Professional athletes are becoming brands; walking, talking brands. Their success on the playing field adds value to their brand. Ultimately, companies want to use the athlete’s brand to sell their product; this gives birth to an endorsement contract. Companies pay huge sums of money for athletes to promote their products. The more powerful an athlete’s brand is, the more money a company is willing to pay to get their products in that athlete’s hands. Athletes earning potential in the endorsement arena is limitless; simply the marketplace controls it. As a result, endorsement deals often dwarf the salary a player makes which is often limited by the various leagues’ salary caps.
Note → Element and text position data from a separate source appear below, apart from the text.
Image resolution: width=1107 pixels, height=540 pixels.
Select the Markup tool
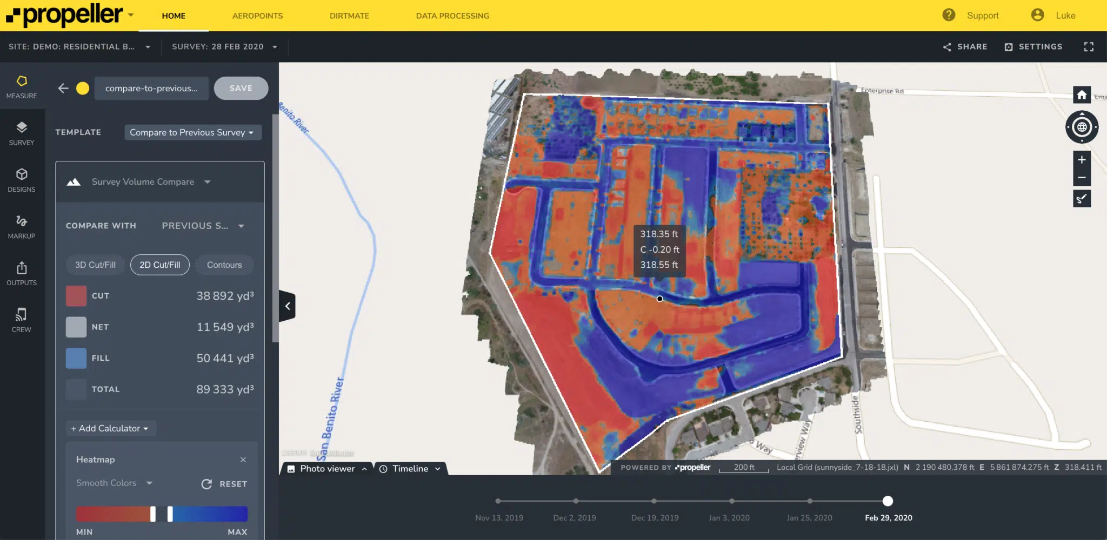click(x=22, y=227)
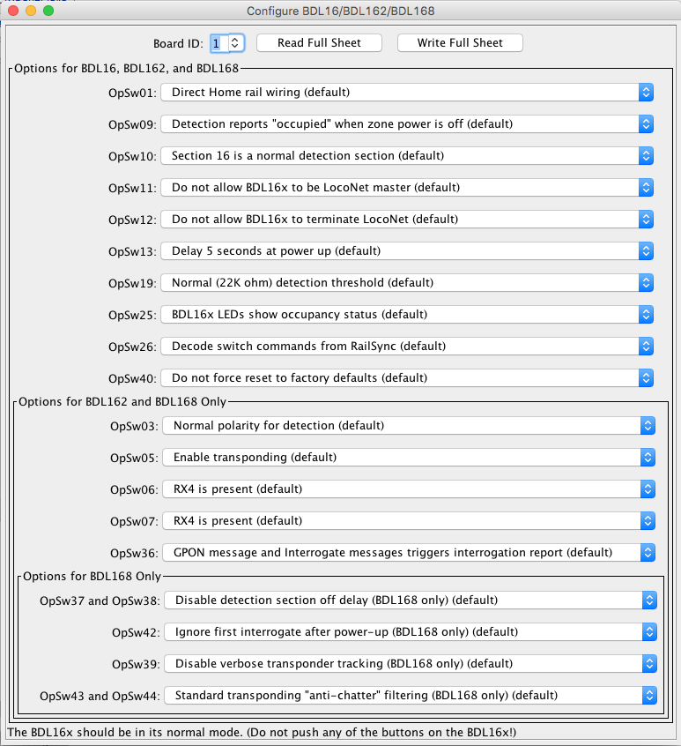
Task: Expand the OpSw09 zone power detection dropdown
Action: [406, 124]
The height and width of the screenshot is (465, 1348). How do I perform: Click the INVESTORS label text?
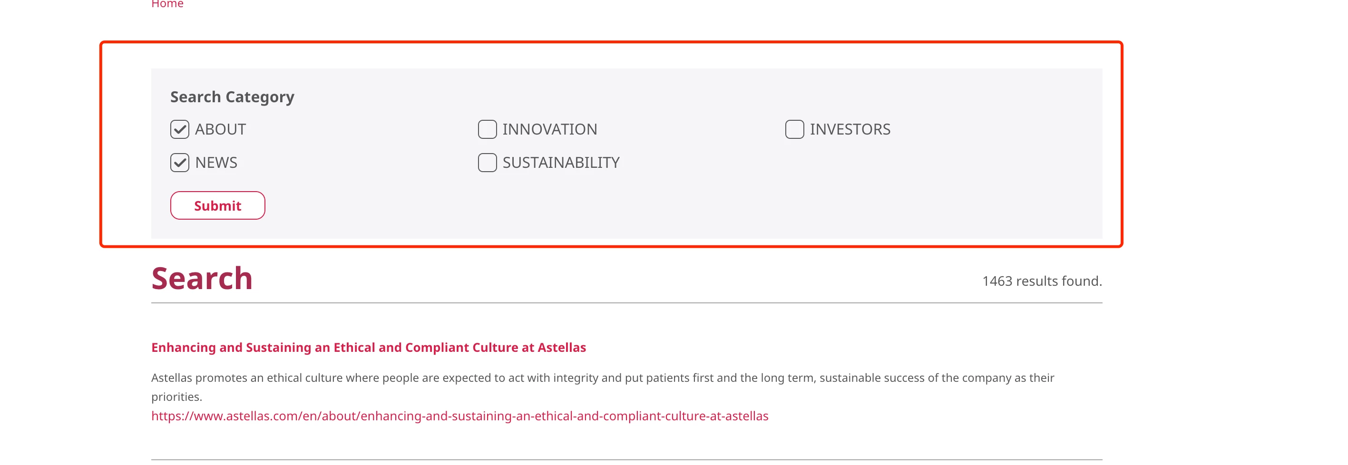(x=850, y=129)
And to be clear, these salaries are extremely lucrative on their own. This discrepancy just demonstrates how powerful these endorsement deals are.
In 1984, Nike made an unprecedented deal with Michael Jordan for $500,000 per year for five years. Fast forward to the present. Nike has become a global power in business and their Air Jordan brand has a cult-like following. Michael Jordan still has a deal with Nike and, per Darren Rovell, his Air Jordan brand netted him an estimated $100 million in the last year. In Jordan’s entire playing career he earned about $93 million. Other current players have followed Jordan’s blueprint. LeBron James’ Nike deal is worth an estimated $300 million over ten years. Kevin Durant’s Nike deal is worth $285 million over ten years. The list goes on and on.
The structure of the deals has not changed much since Jordan’s deal. Nike and Adidas have dominated the shoe endorsement market. They give a contract for a fixed amount of money over a fixed amount of years. However, that formula may be changing. Up and comer Under Armour recently signed a deal with Stephen Curry. The terms of the deal were not disclosed, but the company did say that the deal includes an equity stake in the company. By taking equity, in effect, Curry has gambled on himself. The more shoes he helps sell the more the equity will be worth. The more the equity is worth the more money Curry will make.